Published from September of 2012 through February of 2013, this story arc was the first in a relatively short series run for the character. Written by Kelly Sue DeConnick with artwork by Dexter Soy the series followed Carol Danvers not long after changing her costume and making the decision to take the name of Captain Marvel from her predecessor. Not long after an old friend of her dies in a fire leaving her an old plane in her will. After attempting a flight record in said plane Captain Marvel is transported to the past giving her an opportunity to changes things for herself while going on an action-packed adventure. And the story is just…well fine. Not good. Not bad. Just fine.
This is the problem with many of Marvel’s series. With a few rare acceptations, the vast majority of them are not outright fantastic or straight up bad. Most simply fall into this middle section of being okay and readable but nothing to recommend outside of that. In Pursuit of Flight happens to be very much an embodiment of this. Its action is decent. It has a fun little time travel storyline. The artwork is competent. But it just doesn’t contain anything to really keep a reader hooked unless they were already a fan of the character.

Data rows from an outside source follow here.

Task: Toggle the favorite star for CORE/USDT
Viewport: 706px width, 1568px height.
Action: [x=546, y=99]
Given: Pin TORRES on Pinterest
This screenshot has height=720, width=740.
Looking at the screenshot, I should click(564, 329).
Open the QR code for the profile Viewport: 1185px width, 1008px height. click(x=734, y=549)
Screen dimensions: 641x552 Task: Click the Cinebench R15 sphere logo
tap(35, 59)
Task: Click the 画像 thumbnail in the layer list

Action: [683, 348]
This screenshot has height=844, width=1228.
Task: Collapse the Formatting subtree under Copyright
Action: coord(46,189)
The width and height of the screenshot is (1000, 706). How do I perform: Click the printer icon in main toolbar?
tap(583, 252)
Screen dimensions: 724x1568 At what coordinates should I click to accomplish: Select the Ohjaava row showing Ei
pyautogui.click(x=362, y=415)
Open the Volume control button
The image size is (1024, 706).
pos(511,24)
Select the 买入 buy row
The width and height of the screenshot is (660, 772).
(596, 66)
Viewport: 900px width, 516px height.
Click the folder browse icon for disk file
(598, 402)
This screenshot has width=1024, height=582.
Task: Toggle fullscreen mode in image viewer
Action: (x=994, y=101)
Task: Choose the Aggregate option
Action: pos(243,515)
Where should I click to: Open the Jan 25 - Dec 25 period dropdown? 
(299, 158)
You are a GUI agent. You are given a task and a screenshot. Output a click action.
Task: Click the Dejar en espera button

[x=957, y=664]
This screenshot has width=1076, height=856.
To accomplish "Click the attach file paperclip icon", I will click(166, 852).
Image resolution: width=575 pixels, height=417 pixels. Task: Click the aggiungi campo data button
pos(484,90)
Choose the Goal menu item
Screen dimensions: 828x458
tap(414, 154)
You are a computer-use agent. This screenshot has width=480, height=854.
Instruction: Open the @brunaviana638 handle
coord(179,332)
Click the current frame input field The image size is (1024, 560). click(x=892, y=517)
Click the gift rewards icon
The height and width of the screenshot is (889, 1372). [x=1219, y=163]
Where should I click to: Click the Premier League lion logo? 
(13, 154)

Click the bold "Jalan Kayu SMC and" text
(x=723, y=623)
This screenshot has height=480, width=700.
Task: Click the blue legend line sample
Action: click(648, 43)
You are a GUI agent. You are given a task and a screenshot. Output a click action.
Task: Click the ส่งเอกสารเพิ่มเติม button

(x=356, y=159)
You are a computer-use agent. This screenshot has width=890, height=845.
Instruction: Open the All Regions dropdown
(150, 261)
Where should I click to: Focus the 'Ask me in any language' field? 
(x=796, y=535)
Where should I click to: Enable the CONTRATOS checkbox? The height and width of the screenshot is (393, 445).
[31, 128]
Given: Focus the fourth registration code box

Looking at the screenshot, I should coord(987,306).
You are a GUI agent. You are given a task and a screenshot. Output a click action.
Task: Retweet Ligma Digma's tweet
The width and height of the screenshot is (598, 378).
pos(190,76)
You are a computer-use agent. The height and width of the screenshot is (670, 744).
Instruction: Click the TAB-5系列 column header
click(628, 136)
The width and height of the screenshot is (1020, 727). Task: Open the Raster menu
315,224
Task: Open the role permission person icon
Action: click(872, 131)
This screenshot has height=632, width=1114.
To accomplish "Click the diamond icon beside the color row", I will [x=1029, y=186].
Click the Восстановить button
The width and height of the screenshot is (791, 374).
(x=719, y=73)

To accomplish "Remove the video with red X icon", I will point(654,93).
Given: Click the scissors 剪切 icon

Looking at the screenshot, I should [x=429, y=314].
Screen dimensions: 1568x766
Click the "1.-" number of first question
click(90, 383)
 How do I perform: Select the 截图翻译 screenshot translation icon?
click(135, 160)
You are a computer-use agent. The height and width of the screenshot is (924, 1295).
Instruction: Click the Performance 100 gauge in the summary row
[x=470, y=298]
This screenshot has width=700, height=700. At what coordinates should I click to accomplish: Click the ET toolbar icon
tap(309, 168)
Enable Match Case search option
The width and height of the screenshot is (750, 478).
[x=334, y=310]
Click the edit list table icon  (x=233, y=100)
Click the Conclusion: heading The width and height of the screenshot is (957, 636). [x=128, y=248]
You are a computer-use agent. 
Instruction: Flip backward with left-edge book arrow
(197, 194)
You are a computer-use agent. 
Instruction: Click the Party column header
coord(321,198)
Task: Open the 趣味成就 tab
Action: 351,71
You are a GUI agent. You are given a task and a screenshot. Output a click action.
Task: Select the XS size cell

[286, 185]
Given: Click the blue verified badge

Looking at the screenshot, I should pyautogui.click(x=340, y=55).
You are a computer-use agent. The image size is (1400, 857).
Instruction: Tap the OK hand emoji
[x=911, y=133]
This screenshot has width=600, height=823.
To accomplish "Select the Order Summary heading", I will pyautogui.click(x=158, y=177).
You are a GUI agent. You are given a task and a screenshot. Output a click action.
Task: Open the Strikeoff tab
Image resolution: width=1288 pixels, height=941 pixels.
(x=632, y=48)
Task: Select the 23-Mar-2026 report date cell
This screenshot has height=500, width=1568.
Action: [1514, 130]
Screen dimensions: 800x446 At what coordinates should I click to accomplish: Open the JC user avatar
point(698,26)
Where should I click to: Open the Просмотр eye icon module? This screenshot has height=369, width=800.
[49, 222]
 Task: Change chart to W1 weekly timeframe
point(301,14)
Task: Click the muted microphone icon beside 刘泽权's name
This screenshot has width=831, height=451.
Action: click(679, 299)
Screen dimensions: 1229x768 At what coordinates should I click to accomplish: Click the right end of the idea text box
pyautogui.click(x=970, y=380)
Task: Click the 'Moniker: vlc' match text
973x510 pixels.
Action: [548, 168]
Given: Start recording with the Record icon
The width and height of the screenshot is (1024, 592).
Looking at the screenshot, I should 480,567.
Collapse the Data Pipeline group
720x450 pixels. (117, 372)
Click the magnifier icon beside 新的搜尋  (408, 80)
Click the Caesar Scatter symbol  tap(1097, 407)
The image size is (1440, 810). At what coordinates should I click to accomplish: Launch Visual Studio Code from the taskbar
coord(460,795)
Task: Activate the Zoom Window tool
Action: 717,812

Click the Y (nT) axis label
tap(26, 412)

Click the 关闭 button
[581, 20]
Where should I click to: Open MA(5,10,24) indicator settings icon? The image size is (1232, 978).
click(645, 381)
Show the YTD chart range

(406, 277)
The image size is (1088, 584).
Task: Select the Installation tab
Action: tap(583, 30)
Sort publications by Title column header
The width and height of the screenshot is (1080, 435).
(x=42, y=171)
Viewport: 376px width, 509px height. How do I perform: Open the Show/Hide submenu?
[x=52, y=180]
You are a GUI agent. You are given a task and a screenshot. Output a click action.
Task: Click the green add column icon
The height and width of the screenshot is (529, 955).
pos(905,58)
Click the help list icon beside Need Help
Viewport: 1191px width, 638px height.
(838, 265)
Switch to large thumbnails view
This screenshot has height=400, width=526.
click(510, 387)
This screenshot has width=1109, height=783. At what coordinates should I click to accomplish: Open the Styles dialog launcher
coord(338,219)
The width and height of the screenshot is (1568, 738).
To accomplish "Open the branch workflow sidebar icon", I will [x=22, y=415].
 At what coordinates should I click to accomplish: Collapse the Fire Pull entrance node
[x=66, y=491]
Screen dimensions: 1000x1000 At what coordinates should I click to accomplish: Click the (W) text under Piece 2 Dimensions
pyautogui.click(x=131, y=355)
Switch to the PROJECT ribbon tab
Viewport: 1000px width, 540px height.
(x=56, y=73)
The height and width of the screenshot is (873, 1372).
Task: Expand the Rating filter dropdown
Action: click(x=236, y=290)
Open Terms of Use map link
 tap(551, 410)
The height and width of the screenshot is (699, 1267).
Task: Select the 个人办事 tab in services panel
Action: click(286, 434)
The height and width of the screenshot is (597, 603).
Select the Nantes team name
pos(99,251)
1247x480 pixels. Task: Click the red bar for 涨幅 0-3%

The time travel plot is fine and it had a decent little twist to it but it doesn’t contain anything that will make it memorable in the long term. It’s nothing that we haven’t seen a million times before or since. Likewise, we have Carol’s actual arc in the book itself. The story is clearly meant to be that Carol is regretting that she has her powers and possibly wants to become human again so she can compete in more traditional activities. And once again this is something, we’ve seen a million times before and since. And once again we’ve seen it done a lot better before and since.

In the end that’s really all there is to say about this one. It’s a perfectly fine book that doesn’t offend but doesn’t really ascend either. If you’re looking for a good place to start there are certainly worse but there are also significantly better.